The following ought to work:
public void find() {
Scanner s = new Scanner(System.in);
int[] nums = {2, 3, 5, 1, 2, 3};
int n = s.nextInt();
boolean[] included = new boolean[n+1];
for(int i = 0; i < nums.length; i++) included[nums[i]] = true;
for(int z = 0; z < included.length; z++) {
if(included[z] == false) System.out.print(z+ ",");
}
}
This will print out all missing numbers including n (if it is missing). If n is not included then do new boolean[n]
The way it works is by first using Scanner to read in your int n. It has two arrays, an int array which has your numbers, and a boolean array which serves as a set of flags. The boolean array is initalized to the size of n. Then it loops through the nums array and sees what numbers are included in the array. If the number is included, its element in the boolean arary is flagged as true. Finally, it loops through the flags/boolean array, if the element at that flag is true, do nothing since its already there, otherwise if its false (meaning the # wasn't included) then print it.
Try to implement this solution in Java:
Create second array A = [0,..,n] of booleans.
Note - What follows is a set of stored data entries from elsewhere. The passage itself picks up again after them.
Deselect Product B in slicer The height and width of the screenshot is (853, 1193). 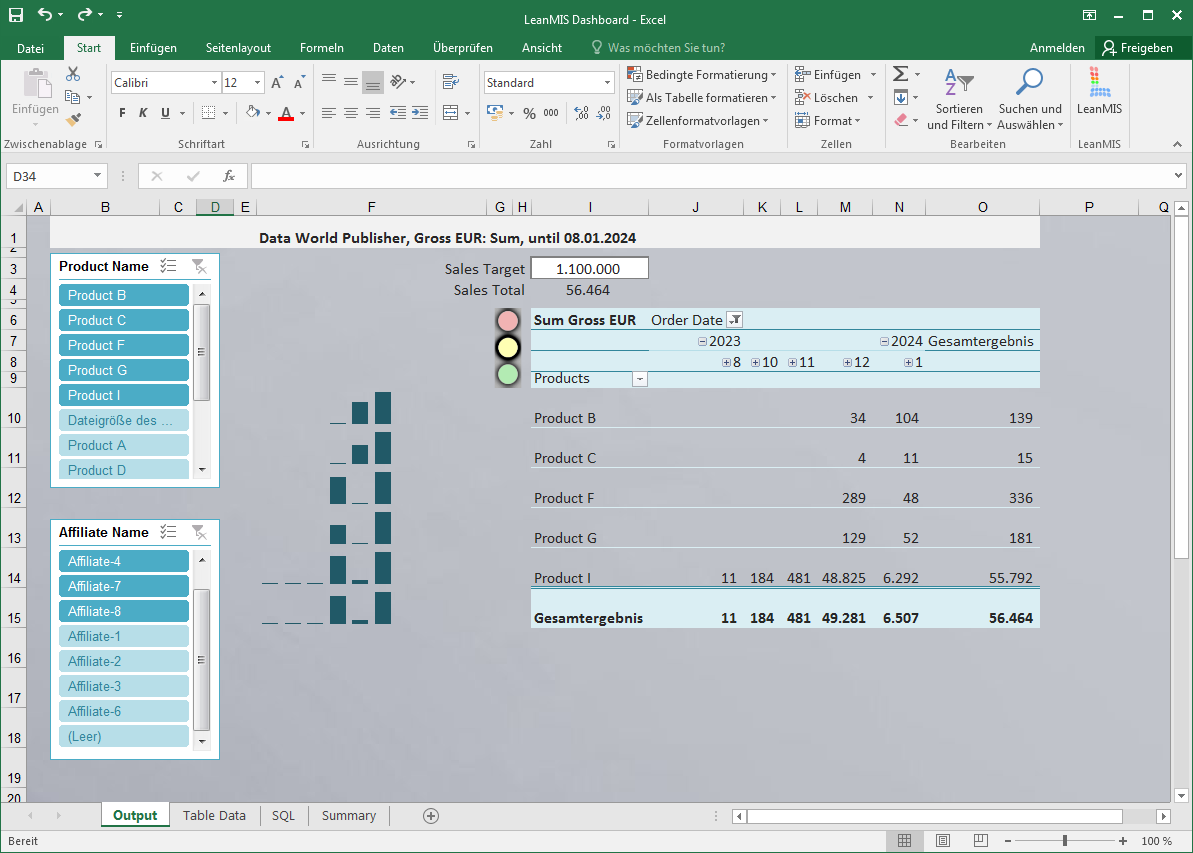click(123, 295)
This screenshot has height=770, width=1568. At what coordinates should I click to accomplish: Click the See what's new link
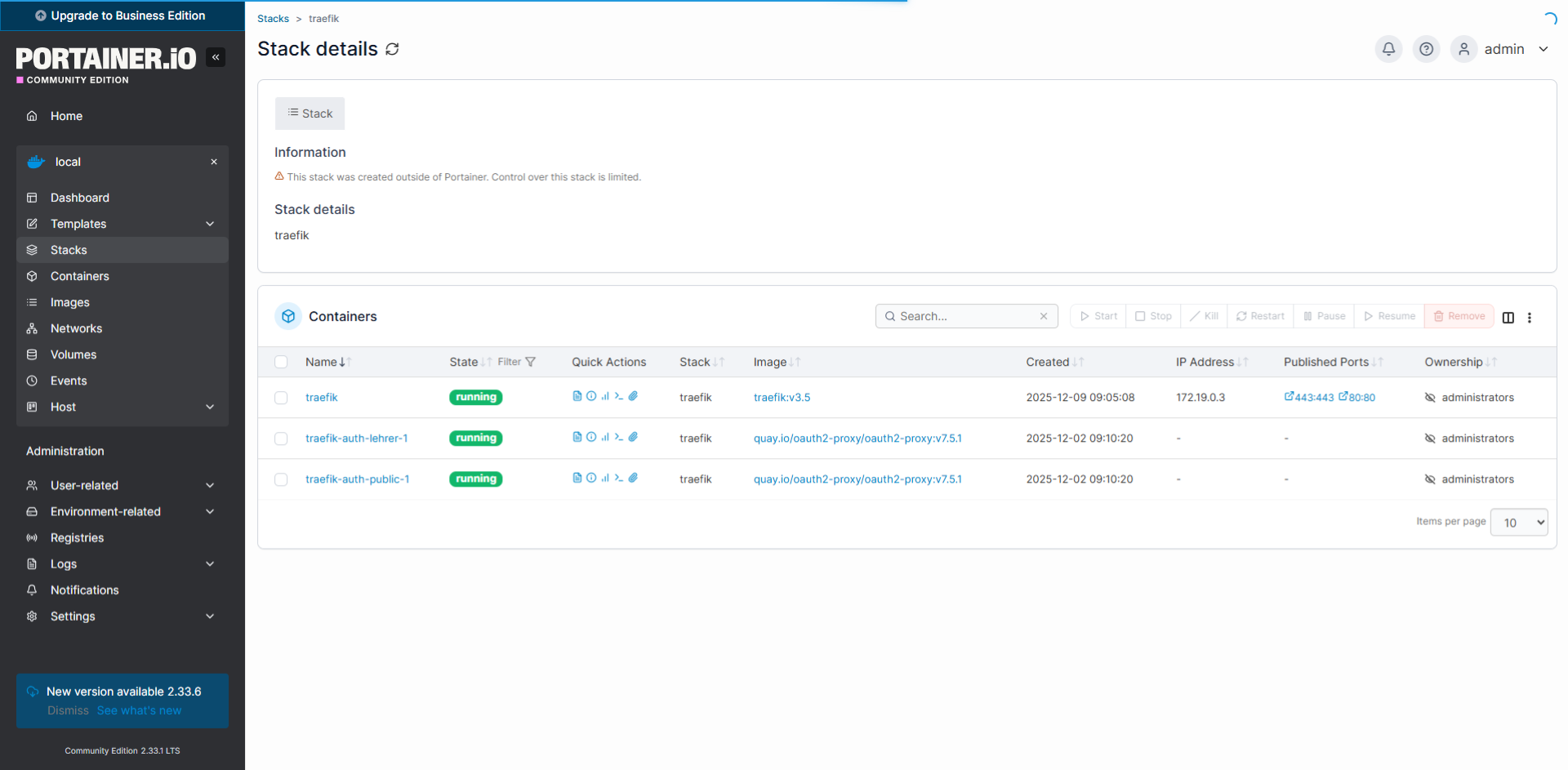point(139,710)
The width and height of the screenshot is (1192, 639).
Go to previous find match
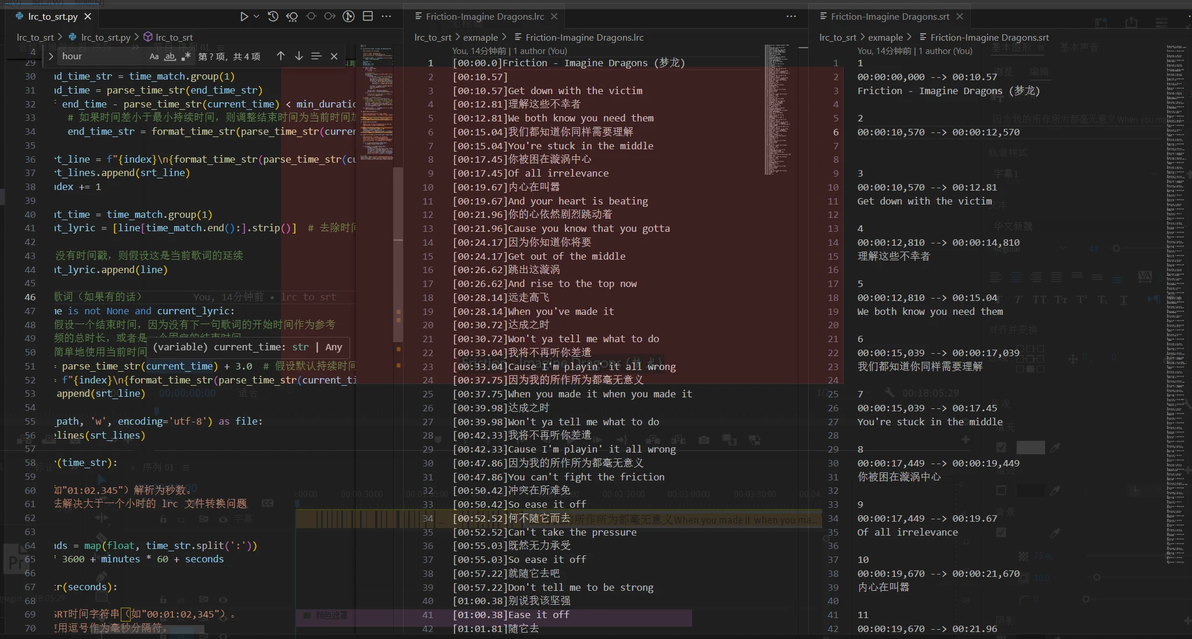(x=281, y=57)
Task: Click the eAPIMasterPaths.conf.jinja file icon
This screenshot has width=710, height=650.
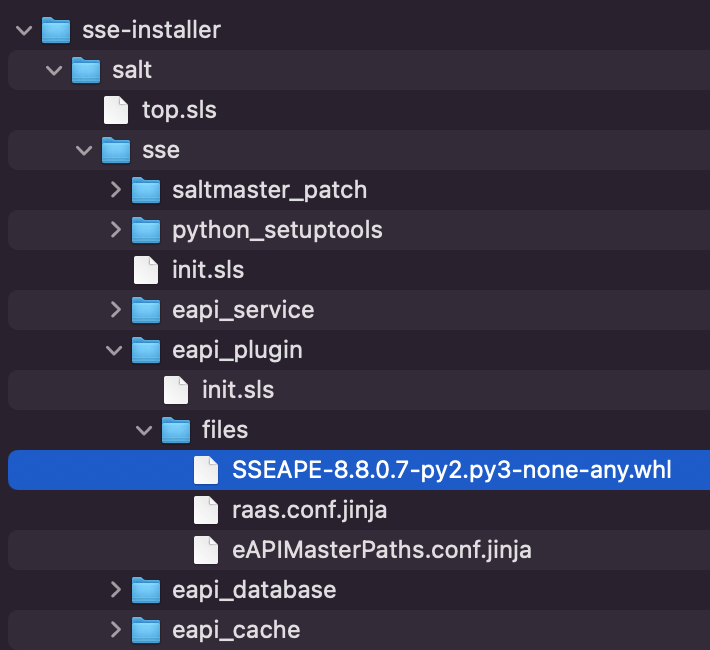Action: [205, 550]
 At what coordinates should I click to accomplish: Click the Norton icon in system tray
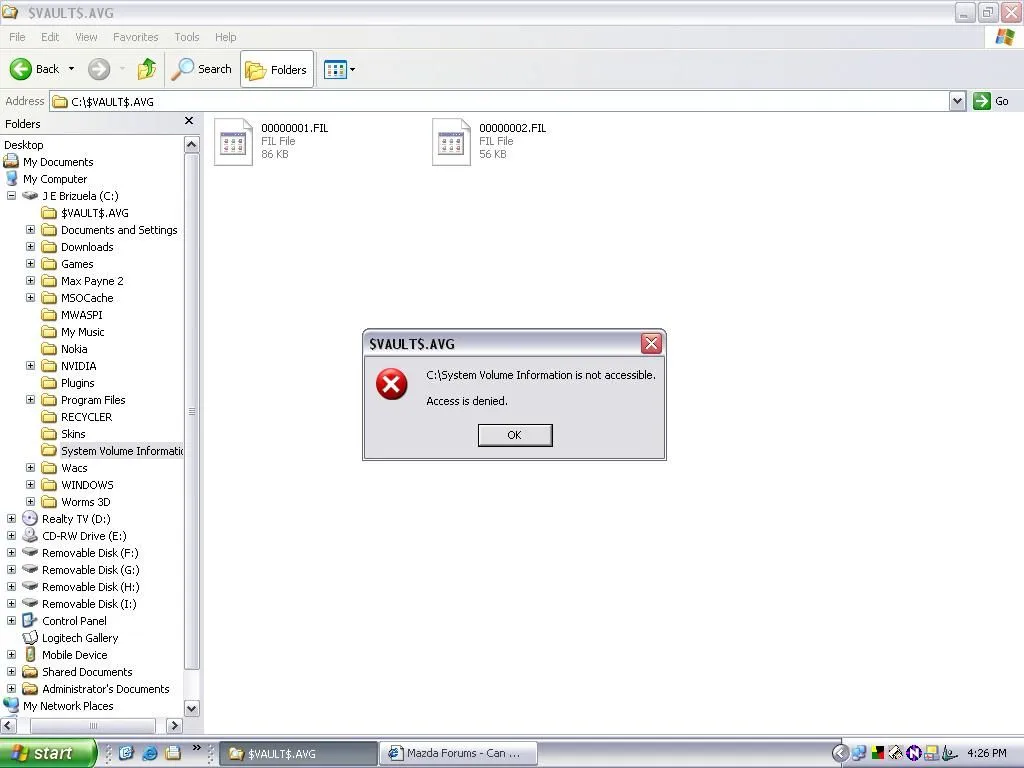[913, 753]
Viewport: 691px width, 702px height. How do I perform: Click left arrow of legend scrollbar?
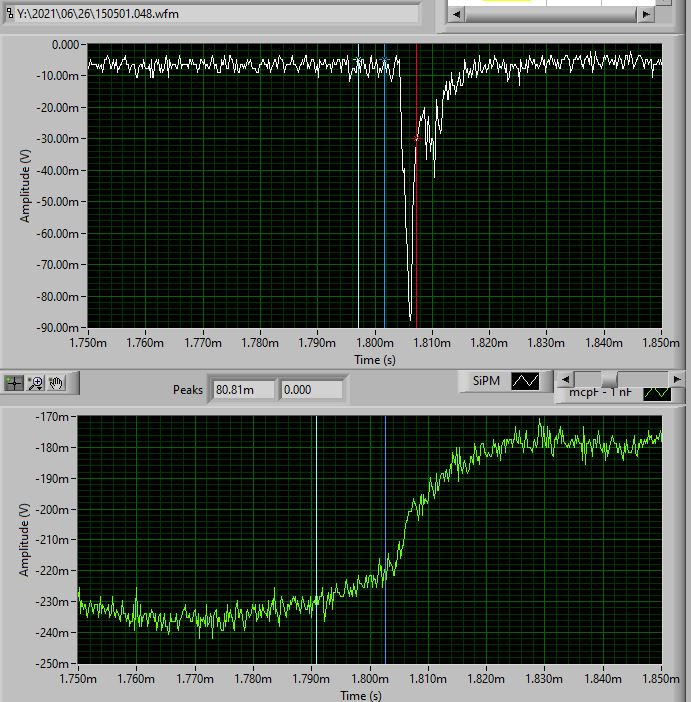click(x=564, y=380)
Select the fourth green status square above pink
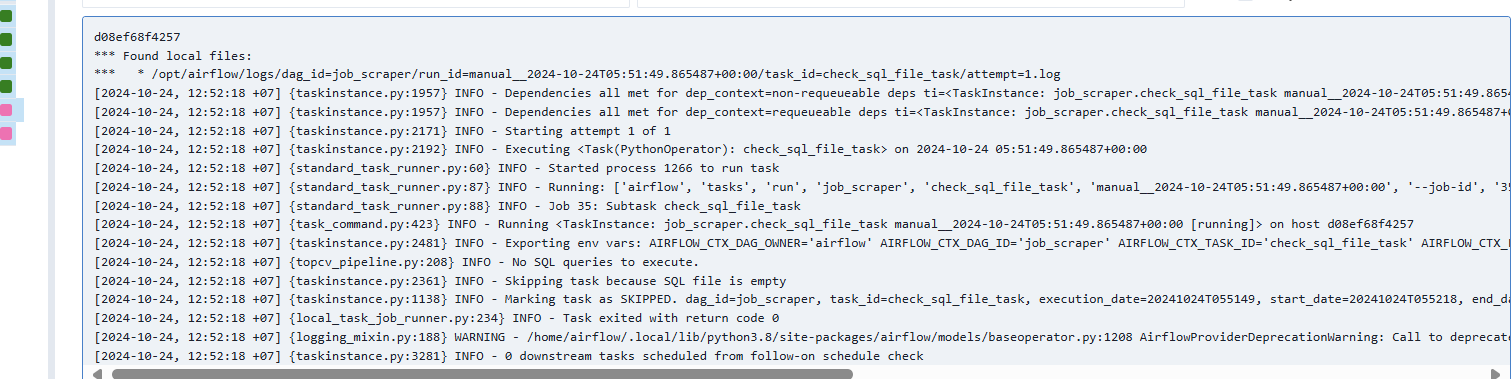The height and width of the screenshot is (379, 1512). coord(5,87)
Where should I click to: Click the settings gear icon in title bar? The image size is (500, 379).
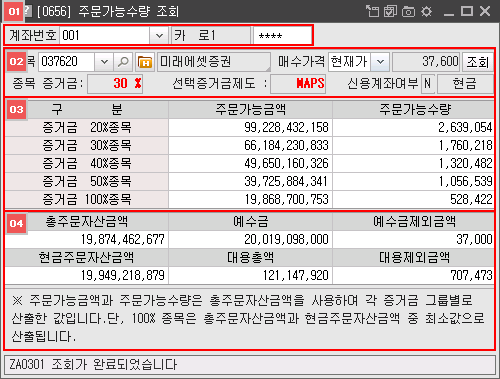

Initialize it with false values.
Iterate through input array: for i = 0 to length(inputArray): A[inputArray[i]] := true.
Check which indexes in array have value false, those are the values that You want to return.
List< Integer > list = Arrays.asList(yourArray);
Then you can just create an array from 1 up to n with all numbers in order, and iterate through its elements checking for each one if your list contains it or not, adding it to another missingValues list if not.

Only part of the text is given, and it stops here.